If you have data that should never be captured, a safe way to start with PostHog is to mask all inputs and text, only selectively unmasking elements that you need to capture.

You can set specific data attributes on elements to control whether they are captured or not:

{
    // mask all inputs by default
    maskAllInputs: true,
    maskTextSelector: "*",
    maskTextFn: (text, element) => {
        // only elements with `data-capture="true"` will be captured
        if (element?.dataset['capture'] === 'true') {
            return text
        }
        return '*'.repeat(text.trim().length)
    },
}

Masking all inputs and text by default in session replay ensures that data is only captured when explicitly unmasked, putting you in control of what's captured.

Overriding captured events

Before an event is sent to PostHog, you have a final chance to modify it to remove sensitive information. You can do this by using the before_send hook. This hook is only available for the JavaScript Web SDK.

posthog.init('<ph_project_api_key>', {
  api_host: 'https://us.i.posthog.com',  
  defaults: '2025-05-24', 
  before_send: function(event) {
        if (event.properties['$current_url']) {
            event.properties['$current_url'] = null;
        }

        return event;
    },
})

Cookieless tracking

PostHog can be configured to do cookieless tracking by setting cookieless_mode to always or on_reject.

First is cookieless_mode: "always":

• Doesn't require a cookie banner (unless something else on your website uses cookies)
• Never stores PostHog data in cookies or local/session storage
• Prevents you from calling identify(), as a distinct ID would be considered Personal Data under GDPR and other similar privacy regulations
• Counts the number of users on your site using a privacy-preserving hash, calculated on PostHog's servers

Second is cookieless_mode: "on_reject":

• Is useful if you do want to show a cookie banner and only enable cookies when the user consents with posthog.opt_in_capturing() or similar method
• Never stores PostHog data in cookies or local/session storage until the user opts in
• No events are captured until after consent is either given or denied
• If consent is denied, still counts those users, using a privacy-preserving hash calculated on PostHog's servers

For more information on how to set up cookieless audience measurement, you can follow our detailed tutorial on cookieless tracking.

Identifying users

To track users across sessions and devices, PostHog needs to identify them. This is done by calling posthog.identify().
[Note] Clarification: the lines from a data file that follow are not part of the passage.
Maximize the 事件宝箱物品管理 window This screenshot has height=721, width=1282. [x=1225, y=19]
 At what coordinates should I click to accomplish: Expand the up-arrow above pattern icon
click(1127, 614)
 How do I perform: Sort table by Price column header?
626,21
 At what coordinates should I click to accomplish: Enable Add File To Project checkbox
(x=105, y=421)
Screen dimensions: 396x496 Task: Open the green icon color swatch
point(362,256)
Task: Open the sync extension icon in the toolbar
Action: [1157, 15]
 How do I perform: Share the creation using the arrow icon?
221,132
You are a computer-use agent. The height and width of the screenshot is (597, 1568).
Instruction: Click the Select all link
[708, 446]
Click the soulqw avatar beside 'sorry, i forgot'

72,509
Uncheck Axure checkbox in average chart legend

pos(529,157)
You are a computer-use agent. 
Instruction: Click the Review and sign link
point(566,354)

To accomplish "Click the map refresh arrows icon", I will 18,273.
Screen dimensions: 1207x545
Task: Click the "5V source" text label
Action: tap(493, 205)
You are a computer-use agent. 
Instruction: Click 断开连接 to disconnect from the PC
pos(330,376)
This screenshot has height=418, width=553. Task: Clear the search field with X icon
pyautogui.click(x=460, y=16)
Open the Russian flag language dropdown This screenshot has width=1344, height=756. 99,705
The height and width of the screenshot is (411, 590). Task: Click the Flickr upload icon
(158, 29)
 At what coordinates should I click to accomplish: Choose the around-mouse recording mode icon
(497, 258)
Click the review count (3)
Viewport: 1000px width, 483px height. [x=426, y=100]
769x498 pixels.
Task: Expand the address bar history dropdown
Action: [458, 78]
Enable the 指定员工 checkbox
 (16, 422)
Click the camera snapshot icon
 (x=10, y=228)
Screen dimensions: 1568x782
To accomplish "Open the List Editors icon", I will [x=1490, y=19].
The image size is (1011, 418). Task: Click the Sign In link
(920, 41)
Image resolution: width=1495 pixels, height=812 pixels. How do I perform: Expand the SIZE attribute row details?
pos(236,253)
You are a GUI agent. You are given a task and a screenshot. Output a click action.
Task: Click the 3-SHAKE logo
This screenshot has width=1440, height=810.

Some features depend on cohorts to work well. Some information beyond a basic distinct_id is required to use these features:

• Feature flags - target specific user segments in experiments
• Surveys - Enable for specific cohorts of users
• Insights - filter and breakdown by user characteristics

posthog.identify(
  'distinct_id',  // Replace 'distinct_id' with your user's unique identifier
  { email: 'max@hedgehogmail.com', name: 'Max Hedgehog' } // optional: set additional person properties
);

Information you pass to posthog.identify() will be sent to PostHog servers. Depending on your compliance requirements, you may not be able to store some of this information.

If you plan to use these features, consider how you can identify these groups of users without breaking compliance requirements.